Start of Block

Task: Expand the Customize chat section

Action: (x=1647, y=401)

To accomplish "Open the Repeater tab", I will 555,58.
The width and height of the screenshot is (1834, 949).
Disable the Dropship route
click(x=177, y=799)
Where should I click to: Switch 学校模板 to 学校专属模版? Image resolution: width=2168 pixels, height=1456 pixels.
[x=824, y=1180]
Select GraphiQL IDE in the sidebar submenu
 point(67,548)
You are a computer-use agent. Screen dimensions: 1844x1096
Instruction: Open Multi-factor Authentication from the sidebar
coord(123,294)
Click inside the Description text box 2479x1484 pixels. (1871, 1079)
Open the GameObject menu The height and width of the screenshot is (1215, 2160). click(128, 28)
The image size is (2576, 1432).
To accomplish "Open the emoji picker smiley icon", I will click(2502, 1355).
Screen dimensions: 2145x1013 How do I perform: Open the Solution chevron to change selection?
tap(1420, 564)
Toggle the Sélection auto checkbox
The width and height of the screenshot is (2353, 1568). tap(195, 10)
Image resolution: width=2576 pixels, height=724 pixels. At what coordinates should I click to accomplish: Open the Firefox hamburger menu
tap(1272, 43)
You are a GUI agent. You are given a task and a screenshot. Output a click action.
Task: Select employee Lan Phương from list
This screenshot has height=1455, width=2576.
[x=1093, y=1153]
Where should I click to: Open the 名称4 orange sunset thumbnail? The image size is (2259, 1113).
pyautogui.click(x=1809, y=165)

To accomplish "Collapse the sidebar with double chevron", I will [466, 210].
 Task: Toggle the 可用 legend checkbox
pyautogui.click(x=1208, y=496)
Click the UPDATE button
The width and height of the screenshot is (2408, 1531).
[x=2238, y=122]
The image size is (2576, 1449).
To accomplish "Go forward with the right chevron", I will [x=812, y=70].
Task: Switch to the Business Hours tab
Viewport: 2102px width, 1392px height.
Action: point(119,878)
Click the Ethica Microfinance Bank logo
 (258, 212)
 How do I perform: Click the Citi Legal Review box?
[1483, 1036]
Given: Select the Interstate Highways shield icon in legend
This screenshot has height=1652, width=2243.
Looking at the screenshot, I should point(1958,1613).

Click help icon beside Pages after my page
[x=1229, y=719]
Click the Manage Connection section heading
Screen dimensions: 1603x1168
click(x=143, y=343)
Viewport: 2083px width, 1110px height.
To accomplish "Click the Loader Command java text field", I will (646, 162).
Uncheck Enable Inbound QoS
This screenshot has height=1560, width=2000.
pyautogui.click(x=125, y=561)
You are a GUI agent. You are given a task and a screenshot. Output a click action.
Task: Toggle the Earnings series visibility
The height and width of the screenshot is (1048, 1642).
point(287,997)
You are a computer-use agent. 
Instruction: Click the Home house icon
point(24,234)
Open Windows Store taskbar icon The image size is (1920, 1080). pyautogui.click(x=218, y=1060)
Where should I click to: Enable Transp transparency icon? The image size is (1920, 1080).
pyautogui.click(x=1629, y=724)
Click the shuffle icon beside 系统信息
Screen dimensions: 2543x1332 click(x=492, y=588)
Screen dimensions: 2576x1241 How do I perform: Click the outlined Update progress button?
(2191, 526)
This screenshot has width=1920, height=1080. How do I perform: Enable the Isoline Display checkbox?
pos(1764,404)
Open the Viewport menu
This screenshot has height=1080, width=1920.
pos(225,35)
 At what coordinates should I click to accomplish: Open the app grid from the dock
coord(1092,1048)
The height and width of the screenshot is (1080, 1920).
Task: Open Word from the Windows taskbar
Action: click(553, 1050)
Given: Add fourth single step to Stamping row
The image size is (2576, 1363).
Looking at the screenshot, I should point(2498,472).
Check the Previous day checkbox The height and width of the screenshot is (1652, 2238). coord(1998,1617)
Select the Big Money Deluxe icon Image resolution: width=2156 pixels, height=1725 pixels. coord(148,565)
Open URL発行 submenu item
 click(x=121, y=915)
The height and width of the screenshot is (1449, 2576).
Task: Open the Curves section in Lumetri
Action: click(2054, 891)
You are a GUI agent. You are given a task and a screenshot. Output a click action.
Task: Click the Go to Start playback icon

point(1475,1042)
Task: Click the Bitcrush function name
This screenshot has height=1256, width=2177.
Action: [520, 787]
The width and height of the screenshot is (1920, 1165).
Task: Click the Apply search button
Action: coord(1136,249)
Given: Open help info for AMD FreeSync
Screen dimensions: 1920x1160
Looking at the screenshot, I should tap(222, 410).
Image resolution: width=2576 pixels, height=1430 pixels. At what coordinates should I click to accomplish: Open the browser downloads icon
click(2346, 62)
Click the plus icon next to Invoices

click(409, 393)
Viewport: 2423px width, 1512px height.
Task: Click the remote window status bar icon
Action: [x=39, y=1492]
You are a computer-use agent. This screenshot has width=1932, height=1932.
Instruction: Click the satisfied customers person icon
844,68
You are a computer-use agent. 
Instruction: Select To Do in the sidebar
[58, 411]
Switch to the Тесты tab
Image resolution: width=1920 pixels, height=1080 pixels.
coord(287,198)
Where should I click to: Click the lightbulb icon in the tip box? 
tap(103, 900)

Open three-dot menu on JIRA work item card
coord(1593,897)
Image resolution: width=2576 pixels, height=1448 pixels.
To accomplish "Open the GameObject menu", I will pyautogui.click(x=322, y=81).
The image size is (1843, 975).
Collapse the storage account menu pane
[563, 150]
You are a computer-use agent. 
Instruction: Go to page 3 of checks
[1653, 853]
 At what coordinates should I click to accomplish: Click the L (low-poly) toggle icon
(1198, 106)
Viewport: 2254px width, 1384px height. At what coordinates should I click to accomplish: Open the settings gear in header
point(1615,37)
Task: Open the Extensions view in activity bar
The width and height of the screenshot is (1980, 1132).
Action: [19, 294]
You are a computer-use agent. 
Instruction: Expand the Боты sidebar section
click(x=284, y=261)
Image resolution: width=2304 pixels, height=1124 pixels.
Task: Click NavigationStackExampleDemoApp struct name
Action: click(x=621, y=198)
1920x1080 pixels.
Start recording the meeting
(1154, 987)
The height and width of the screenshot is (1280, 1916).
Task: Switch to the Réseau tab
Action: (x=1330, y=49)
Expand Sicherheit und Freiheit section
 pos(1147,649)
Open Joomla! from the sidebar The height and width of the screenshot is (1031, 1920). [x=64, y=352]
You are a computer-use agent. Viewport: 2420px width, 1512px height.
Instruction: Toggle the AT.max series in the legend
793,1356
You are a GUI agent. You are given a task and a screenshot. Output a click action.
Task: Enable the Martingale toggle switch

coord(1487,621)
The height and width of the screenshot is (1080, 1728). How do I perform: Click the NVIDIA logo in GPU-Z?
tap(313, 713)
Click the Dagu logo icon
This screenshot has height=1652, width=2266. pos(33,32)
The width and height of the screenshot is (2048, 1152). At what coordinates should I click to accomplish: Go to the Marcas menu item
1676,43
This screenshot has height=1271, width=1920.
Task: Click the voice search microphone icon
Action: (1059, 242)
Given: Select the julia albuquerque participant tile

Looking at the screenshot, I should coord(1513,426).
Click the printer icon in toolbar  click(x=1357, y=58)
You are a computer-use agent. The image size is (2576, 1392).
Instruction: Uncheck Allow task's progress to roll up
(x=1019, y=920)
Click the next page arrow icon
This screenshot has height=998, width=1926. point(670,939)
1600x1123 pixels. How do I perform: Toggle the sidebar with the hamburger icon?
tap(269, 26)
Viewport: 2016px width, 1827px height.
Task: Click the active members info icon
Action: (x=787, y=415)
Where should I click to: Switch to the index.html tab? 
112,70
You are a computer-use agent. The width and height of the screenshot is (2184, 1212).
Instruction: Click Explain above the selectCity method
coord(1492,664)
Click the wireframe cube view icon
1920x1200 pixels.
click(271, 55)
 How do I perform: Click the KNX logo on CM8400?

End of Block

• Assignment: The expected answer is an exact copy of the lines above, beginning at the line with "Image resolution: width=2576 pixels, height=724" and ending at the line with "Click the UPDATE button", with both ends in.

• Output:
Image resolution: width=2576 pixels, height=724 pixels. At what coordinates should I click to accomplish: Open the Firefox hamburger menu
tap(1272, 43)
You are a GUI agent. You are given a task and a screenshot. Output a click action.
Task: Select employee Lan Phương from list
This screenshot has height=1455, width=2576.
[x=1093, y=1153]
Where should I click to: Open the 名称4 orange sunset thumbnail? The image size is (2259, 1113).
pyautogui.click(x=1809, y=165)

To accomplish "Collapse the sidebar with double chevron", I will [466, 210].
 Task: Toggle the 可用 legend checkbox
pyautogui.click(x=1208, y=496)
Click the UPDATE button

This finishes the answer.